魔法で僕を攻撃してるあたりから考えると、既に【強化薬】は使用済みらしい。
さて、どうしよう。
『えーくん、大丈夫なの!?』
突然僕の頭に響いてきたのは、ミアの声だった。
「ああ……、ミア。いや、ちょっと変なのに絡まれててね。自称僕の妹って人なんだけど」
『敵なの?』
「そう、敵だ。そっちは無事?」
『私は大丈夫。ねえ、えーくん。私に手伝えることは無いかしら』
「……あのさ、ミアのいるところから敵の位置って分かる?」
『探知魔法を使えば分かるわ。それで?』
「ピンポイントで使ってほしい魔法があるんだけど」
『……タイミングを指示してくれれば可能よ』
「オッケー」
「お兄様、ひとりでしゃべってるなんて気持ちが悪いんだよ!」
空気の刃が僕の目の前に突き刺さった。
かと思えば、ツヴァイちゃんの鋭い突きが僕の目を襲った。
体を逸らして躱し、右手で払いのける。
同時に僕は一歩下がってツヴァイちゃんから距離を取った。
「ごめん。あ、そうそうツヴァイちゃん、よく独り言をいう人は早死にしやすい傾向にあるらしいよ。だから僕はきっと早く死ぬ。

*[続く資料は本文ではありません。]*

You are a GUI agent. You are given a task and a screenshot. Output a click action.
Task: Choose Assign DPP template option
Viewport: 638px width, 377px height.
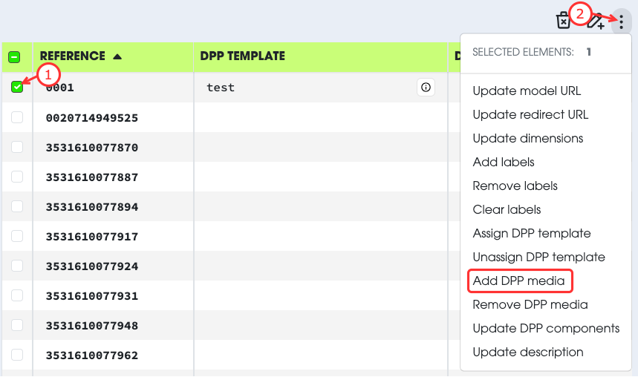pos(532,233)
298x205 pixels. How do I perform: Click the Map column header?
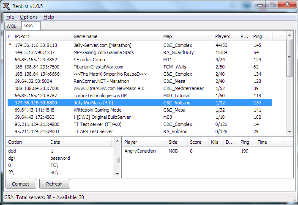coord(168,36)
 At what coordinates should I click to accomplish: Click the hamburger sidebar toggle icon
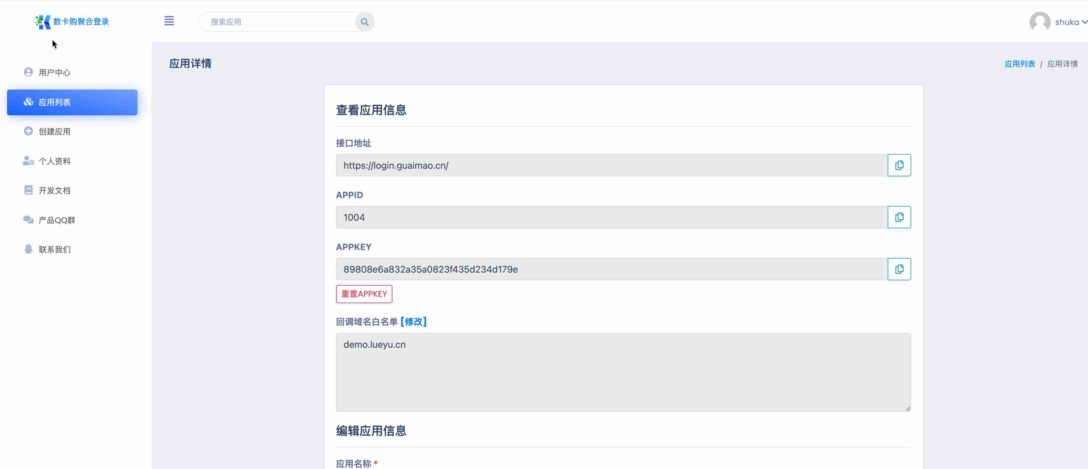pos(169,21)
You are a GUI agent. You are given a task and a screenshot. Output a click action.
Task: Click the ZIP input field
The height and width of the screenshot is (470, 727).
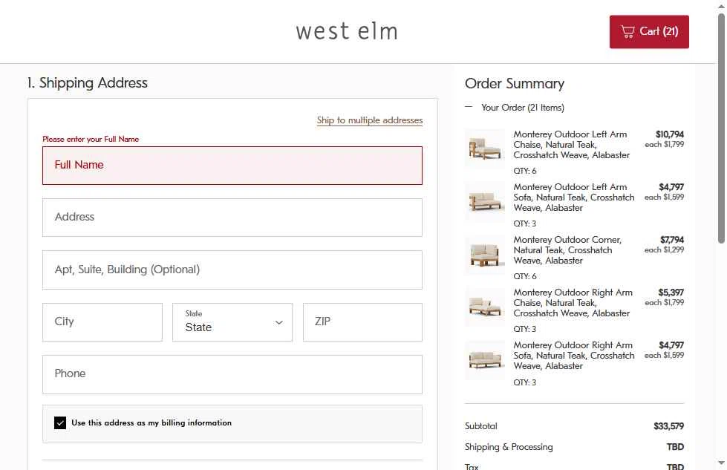pyautogui.click(x=362, y=322)
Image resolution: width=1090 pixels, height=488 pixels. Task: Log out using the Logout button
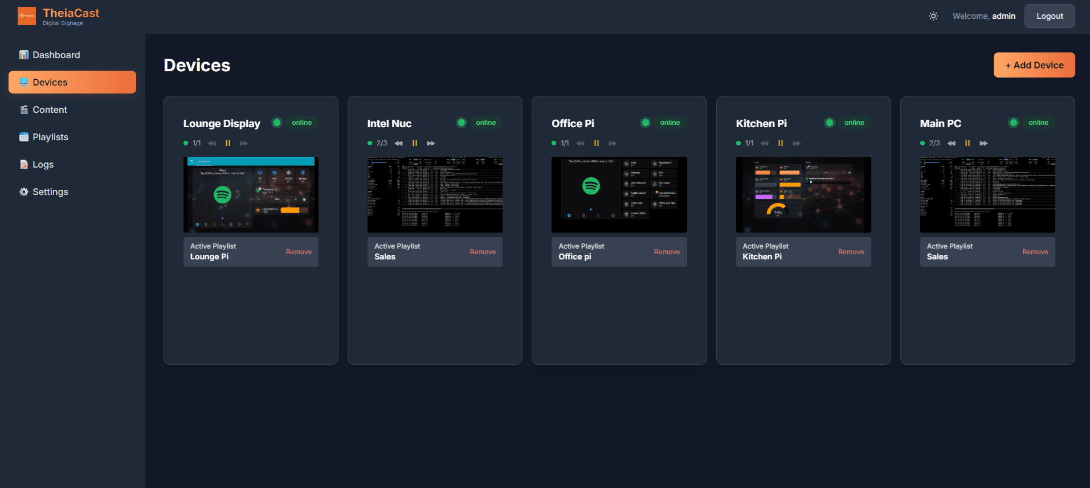(x=1049, y=16)
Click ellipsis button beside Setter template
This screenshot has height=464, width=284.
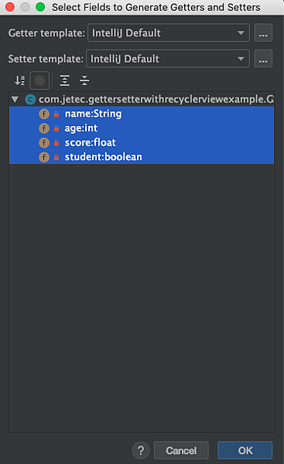pos(263,59)
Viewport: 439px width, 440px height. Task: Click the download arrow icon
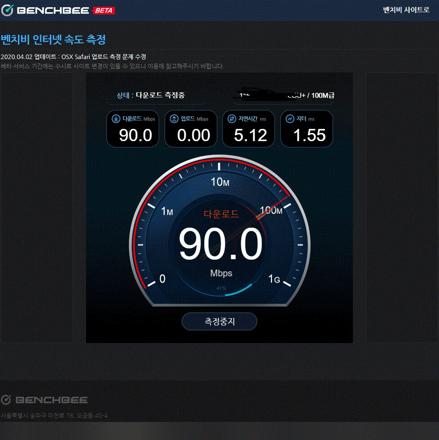(116, 119)
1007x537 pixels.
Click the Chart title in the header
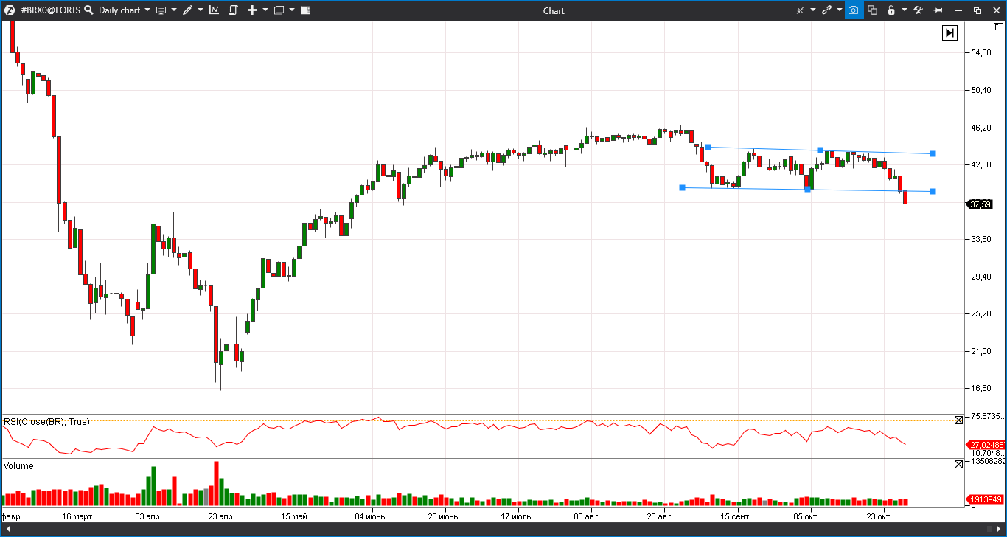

よかったね、ツヴァイちゃん」
「……お兄様」
ツヴァイちゃんと目が合う。
黒色でハイライトのない、死んだ魚みたいな目だ。
「なんだよ」
「あの……あんまり卑屈にならないほうがいいんだよ、きっとお兄様にだっていいところがあるんだよ」
「慰めるなよ! 余計なお世話だよ! 悲しくなるだろ!」
ええい、調子狂う。
「まあ、お兄様が早く死ぬというのはきっとただしいんだよ。今ここであたしが殺すんだから」
ツヴァイちゃんの周囲に出現した刃と鉛の球が、一斉に僕に襲い掛かる。
僕は躱そうとした、が、僕の背後には槍のような木の枝が迫っていた。
「悪いけど、無駄だよ」
【切断】の結界を発動し、ツヴァイちゃんの攻撃全てをかき消す。
そして僕はツヴァイちゃんめがけて【貫通】を放った。
ツヴァイちゃんは避けもしなかった。彼女の腹部に穴が開く。
「ことばを返すようで悪いけど、お兄様。そのこうげきはムダなんだよ」
ツヴァイちゃんの言う通り、彼女の傷が塞がり始める。
だけど。
「本当に無駄かどうかは、やってみなきゃわからない。――ミア!」
『了解、えーくん』
地面から壁が生える。
ミアの土魔法だ。
壁がツヴァイちゃんの背後を防ぐと同時に、その壁から太い枝が生える。
枝は、ツヴァイちゃんの体に空いた穴を塞いだ。
ツヴァイちゃんの体が治るより先に。